Kamis, 19 Februari 2009

Mbah Pojem


Hari masih pagi saat NglaranKita bertandang ke rumah kediaman Pojem [56] warga Dusun Sidem, Desa Cakul, Kecamatan Dongko Kabupaten Trenggalek. Tampak rumah ukuran 4 x 6 meter yang sebagian besar sudah tampak lapuk. Dindingnya terbuat dari ayaman bambu dan sudah dipenuhi tambalan.

Saat penghuninya membuka pintu terdengar derit seperti barang yang mau patah, ternyata benar, pintu itu salah satu tuang penyangganya kelihatan mau patah karena sudah lapuk. Bila masuk ke dalam rumah tampak atap gentingnya pun banyak yang sudah bolong, sehingga bila musim penghujan dapat dipastikan ruangan yang ada akan banyak kemasukan air hujan.

Dalam rumah itu disekat dengan ayaman bambu sehingga menjadi dua ruangan, yang satu sebagai dapur yang satunya lagi digunakan sebagai tempat tidur. Tidak ada perabotan yang ada hanya tiga buah dipan dari kayu yang satu di dapur dan yang dua buah di ruang satunya lagi sebagai tempat tidur.

Rumah itu dihuni oleh empat orang yaitu Pojem beserta Soijah [30] anak satu-satunya dan dua orang cucunya Sumiati [12] dan Mardi [9] yang dua-duanya masih duduk di bangku Sekolah Dasar.

’’Sejak saya pisah dengan Suami belasan tahun yang lalu di rumah ini tidak ada lagi laki-laki yang dapat dijadikan tulang punggung keluarga, apa lagi Soijah anak saya satu-satunya juga bernasib seperti saya diceraikan suaminya sejak anak keduanya baru berumur 2 tahun praktis untuk keperluan sehari-hari saya sekeluarga makan seadanya.’’tuturnya.
· · · · · · ·
## Instruksi Kerja
(A) Menurut teks sumber, berapa ukuran rumah yang ditinggali Pojem?
(B) Ketik ulang bagian teks sumber, dimulai pada kata-kata "Hari masih pagi" dan berhenti setelah kata-kata "kemasukan air hujan.".
· · · · · · ·
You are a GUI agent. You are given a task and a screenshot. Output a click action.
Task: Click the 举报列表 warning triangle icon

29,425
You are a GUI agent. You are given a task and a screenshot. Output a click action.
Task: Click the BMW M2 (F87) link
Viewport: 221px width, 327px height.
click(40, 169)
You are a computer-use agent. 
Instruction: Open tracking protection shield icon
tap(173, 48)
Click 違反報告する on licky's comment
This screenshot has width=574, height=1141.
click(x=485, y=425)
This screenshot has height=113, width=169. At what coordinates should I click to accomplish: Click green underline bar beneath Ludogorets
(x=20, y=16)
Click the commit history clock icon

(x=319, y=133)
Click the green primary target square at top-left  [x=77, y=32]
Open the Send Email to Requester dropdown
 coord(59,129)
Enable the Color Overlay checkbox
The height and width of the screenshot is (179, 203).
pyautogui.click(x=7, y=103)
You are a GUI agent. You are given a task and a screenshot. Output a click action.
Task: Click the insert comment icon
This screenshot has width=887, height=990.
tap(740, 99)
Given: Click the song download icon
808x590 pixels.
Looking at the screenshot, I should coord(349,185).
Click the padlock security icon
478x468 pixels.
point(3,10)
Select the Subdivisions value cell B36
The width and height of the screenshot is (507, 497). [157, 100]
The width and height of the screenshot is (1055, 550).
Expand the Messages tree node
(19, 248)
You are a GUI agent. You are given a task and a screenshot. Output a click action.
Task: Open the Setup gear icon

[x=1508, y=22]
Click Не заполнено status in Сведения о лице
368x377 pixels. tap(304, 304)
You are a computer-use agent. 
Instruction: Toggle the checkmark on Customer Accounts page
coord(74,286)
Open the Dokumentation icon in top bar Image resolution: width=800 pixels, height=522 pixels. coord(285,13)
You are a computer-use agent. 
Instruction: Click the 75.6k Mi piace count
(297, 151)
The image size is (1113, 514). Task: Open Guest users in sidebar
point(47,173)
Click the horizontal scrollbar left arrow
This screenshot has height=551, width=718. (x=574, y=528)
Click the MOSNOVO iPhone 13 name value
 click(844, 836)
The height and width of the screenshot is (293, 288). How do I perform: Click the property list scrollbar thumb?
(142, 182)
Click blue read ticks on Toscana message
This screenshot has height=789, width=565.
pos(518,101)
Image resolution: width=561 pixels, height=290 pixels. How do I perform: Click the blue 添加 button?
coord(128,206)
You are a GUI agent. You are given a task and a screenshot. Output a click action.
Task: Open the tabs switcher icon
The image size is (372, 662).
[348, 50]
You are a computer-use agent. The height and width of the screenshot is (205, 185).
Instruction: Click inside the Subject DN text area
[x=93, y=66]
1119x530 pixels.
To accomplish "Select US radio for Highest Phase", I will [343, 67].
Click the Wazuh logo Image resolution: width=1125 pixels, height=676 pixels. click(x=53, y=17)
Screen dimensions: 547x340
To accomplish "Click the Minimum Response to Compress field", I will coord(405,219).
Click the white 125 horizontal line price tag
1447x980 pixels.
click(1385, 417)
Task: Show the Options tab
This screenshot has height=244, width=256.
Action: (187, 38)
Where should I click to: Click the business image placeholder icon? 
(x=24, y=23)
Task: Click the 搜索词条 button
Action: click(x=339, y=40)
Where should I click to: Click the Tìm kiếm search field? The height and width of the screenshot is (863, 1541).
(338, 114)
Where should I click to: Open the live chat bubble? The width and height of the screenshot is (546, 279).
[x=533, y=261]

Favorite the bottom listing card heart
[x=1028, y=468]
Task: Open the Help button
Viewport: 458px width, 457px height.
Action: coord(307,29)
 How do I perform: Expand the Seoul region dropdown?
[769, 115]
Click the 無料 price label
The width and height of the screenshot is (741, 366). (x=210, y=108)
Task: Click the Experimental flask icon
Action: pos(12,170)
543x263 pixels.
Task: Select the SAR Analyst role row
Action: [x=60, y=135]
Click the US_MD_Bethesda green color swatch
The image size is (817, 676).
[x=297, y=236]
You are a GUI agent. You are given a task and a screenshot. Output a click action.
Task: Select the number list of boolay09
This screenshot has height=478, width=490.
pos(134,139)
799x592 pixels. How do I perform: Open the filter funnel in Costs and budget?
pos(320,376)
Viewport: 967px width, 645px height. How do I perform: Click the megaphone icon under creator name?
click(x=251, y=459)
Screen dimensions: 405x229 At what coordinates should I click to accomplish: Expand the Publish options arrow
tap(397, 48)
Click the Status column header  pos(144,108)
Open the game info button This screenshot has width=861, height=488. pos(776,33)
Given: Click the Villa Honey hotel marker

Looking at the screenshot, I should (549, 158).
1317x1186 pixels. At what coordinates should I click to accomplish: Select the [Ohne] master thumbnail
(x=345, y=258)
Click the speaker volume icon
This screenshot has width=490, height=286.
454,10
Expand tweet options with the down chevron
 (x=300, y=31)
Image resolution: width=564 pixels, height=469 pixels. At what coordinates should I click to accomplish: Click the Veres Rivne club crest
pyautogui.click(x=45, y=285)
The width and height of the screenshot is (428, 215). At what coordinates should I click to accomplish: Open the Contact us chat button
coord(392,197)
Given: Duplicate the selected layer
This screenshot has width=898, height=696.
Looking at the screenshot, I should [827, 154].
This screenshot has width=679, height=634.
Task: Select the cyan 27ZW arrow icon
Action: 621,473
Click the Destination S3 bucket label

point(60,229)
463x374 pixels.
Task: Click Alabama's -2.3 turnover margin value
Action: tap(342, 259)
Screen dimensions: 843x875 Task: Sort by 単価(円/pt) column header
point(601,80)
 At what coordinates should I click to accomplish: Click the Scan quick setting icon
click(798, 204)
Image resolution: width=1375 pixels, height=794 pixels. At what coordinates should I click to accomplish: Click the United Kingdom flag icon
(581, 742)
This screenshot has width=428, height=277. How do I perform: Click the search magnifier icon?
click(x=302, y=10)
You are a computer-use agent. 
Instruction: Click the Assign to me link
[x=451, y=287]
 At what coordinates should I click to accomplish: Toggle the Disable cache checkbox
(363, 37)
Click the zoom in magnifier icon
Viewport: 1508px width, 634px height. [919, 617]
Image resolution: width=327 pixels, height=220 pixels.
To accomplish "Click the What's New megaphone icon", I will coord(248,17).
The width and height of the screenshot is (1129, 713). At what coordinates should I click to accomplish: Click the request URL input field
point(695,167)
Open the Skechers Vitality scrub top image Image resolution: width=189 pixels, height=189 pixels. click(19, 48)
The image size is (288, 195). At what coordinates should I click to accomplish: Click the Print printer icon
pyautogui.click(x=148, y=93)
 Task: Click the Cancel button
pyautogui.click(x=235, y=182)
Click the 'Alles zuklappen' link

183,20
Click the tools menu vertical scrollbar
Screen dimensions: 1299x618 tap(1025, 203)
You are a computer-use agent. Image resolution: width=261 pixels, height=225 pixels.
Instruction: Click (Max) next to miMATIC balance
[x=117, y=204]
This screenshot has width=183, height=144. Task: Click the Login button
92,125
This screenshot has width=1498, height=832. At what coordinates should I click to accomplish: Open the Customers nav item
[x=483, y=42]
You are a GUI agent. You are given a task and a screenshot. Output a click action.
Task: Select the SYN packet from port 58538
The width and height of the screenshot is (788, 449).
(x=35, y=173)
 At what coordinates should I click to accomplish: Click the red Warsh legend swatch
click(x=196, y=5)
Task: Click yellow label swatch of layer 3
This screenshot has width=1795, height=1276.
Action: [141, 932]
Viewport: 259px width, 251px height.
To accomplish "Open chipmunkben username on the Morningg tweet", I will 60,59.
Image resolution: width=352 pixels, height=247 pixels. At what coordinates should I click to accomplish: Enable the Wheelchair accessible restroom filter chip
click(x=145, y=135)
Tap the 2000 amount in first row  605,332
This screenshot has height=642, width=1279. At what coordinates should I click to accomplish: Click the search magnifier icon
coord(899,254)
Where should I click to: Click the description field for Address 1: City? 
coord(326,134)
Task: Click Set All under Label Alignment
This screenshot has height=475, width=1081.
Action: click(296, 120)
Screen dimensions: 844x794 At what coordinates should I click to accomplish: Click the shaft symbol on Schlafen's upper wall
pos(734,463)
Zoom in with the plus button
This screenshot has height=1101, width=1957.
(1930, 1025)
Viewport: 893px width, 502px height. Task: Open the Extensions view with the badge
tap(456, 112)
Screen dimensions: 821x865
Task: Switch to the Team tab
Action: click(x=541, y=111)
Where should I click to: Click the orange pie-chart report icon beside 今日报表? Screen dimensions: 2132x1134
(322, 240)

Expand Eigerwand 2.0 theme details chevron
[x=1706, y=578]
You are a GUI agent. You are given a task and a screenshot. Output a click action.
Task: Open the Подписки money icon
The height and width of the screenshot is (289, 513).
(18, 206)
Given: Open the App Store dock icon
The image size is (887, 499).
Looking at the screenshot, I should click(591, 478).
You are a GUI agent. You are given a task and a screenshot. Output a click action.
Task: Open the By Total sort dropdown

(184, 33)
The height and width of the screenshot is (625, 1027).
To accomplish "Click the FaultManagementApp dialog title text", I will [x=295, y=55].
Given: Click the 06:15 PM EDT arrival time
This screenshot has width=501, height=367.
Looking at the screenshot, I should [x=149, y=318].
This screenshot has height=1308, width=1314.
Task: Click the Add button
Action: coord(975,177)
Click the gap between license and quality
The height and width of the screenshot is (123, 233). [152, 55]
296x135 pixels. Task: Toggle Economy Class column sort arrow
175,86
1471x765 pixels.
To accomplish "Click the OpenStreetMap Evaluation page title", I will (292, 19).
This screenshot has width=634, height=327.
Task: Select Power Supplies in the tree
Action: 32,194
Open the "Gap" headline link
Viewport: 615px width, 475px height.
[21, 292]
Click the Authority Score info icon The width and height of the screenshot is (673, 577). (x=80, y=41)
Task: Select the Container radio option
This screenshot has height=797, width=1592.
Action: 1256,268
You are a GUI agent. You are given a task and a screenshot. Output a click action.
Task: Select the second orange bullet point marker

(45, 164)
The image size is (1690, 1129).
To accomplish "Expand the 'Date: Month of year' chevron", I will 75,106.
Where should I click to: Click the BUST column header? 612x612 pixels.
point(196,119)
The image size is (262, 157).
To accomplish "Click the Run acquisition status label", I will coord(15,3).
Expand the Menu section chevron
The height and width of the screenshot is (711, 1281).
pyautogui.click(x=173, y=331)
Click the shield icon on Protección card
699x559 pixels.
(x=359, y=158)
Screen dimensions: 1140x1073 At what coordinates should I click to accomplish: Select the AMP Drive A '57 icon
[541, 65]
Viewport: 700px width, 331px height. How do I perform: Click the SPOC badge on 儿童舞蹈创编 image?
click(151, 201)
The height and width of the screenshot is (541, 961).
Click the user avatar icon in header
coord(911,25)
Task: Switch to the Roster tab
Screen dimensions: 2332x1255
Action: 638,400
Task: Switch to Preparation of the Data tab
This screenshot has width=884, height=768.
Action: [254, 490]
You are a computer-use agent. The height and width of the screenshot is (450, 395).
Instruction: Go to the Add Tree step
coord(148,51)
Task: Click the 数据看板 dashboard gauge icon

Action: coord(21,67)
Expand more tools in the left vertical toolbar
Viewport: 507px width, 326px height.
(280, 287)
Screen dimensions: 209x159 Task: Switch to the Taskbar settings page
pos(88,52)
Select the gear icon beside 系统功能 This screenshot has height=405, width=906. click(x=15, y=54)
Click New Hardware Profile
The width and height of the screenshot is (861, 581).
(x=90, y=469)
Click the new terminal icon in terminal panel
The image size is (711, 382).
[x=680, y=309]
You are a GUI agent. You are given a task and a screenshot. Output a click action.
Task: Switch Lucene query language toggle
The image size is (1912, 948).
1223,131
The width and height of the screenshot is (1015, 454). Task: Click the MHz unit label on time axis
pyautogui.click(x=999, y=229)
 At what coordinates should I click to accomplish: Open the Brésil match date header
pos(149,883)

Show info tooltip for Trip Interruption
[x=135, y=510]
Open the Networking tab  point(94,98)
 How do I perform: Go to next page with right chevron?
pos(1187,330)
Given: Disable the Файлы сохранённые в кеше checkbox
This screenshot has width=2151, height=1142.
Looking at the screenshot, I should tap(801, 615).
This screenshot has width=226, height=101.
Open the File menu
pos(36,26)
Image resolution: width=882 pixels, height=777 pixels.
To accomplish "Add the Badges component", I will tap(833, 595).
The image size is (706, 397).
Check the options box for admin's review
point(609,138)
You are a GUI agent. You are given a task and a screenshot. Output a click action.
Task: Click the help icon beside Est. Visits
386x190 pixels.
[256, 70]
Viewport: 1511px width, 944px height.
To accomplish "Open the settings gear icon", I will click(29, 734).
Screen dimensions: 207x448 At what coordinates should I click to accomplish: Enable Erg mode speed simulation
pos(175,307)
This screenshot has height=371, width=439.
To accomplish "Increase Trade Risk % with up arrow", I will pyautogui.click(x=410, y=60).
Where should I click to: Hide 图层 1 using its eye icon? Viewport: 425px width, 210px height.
· · · · · · ·
## Kumpulan Jawaban
(A) 4 x 6 meter.

(B)
Hari masih pagi saat NglaranKita bertandang ke rumah kediaman Pojem [56] warga Dusun Sidem, Desa Cakul, Kecamatan Dongko Kabupaten Trenggalek. Tampak rumah ukuran 4 x 6 meter yang sebagian besar sudah tampak lapuk. Dindingnya terbuat dari ayaman bambu dan sudah dipenuhi tambalan.

Saat penghuninya membuka pintu terdengar derit seperti barang yang mau patah, ternyata benar, pintu itu salah satu tuang penyangganya kelihatan mau patah karena sudah lapuk. Bila masuk ke dalam rumah tampak atap gentingnya pun banyak yang sudah bolong, sehingga bila musim penghujan dapat dipastikan ruangan yang ada akan banyak kemasukan air hujan.